With that kind of attention, Carbonneau has turned to his playing days with his decision to sequester the team together for the evening in an undisclosed location following Wednesday's afternoon practice.
It's a tactic the Canadiens have used before to lessen the glare of the spotlight, including when they won the Stanley Cup with a similarly youthful team in 1986.
Canadiens defenseman Josh Gorges is typical of the group of youngsters such as 20-year-old goalie Carey Price and brothers Andrei and Sergei Kostitsyn, who have made big and largely unanticipated contributions to the team's success this season.
"You know, the playoffs are a grind," Gorges said. "You ask anybody that's been through any type of playoffs, it's never easy. It's a battle of attrition and I think the team that wants it the most and the team that prepares the hardest and does what it takes is the team that ultimately is successful."
Montreal will open the series without captain Saku Koivu, currently sidelined by a broken foot. Defenseman Francis Bouillon is questionable for Thursday's opener because of an ankle injury, though the Canadiens blue line will still likely get a huge boost from the expected return of Mike Komisarek, the team leader in hits and blocked shots.

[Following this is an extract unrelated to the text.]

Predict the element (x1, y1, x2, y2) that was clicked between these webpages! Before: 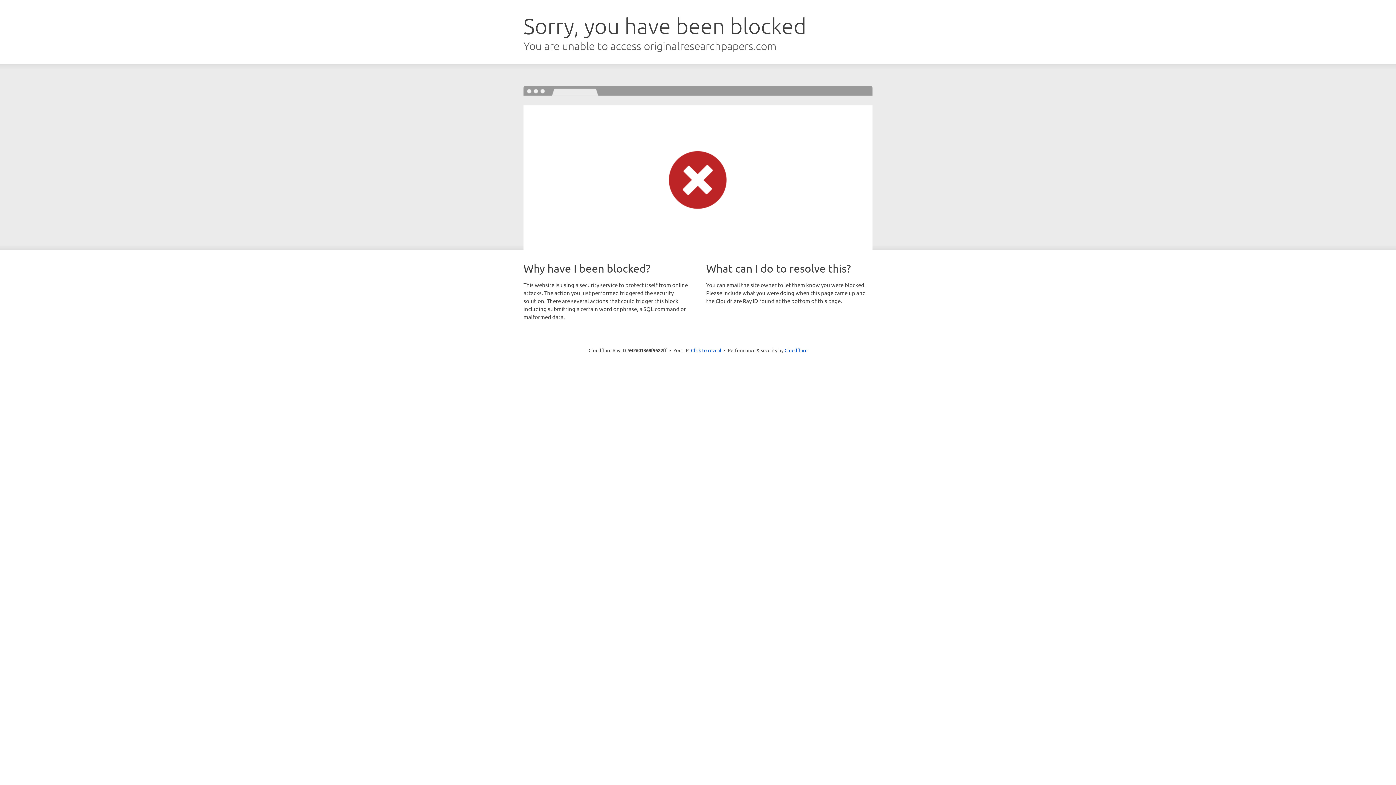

"One of the things you learn in Montreal is Montreal Canadiens teams are not defined on what they do in the regular season, they're defined on the success they have in the postseason, so all we've done in the regular season is thrown out the window and we start from square one," Komisarek said. "We've got to build our record and build some wins."
Boston is also hoping for good news on the injury front. Marc Savard practiced with his teammates Wednesday before the Bruins traveled to Montreal and is expected to return after sitting out the last seven games with a back injury.
"I feel ready," Savard said. "I think I'm pretty close. My passing and shooting feel fine."
Head coach Claude Julien said Savard will be a game-time decision along with Glen Metropolit, who took a shot and has some swelling in his leg.
Julien grew up a Canadiens fan and coached Montreal for parts of three seasons, including 2003-04, when he led eighth-seeded Montreal past the top-seeded Bruins in the first round of the playoffs.
He was behind the bench then as the Canadiens overcame a 3-1 series deficit to upset Boston, so he not only knows it can be done, he has the credentials to sell it to his players.
"There's no pressure on us," he said. "We're already the underdog."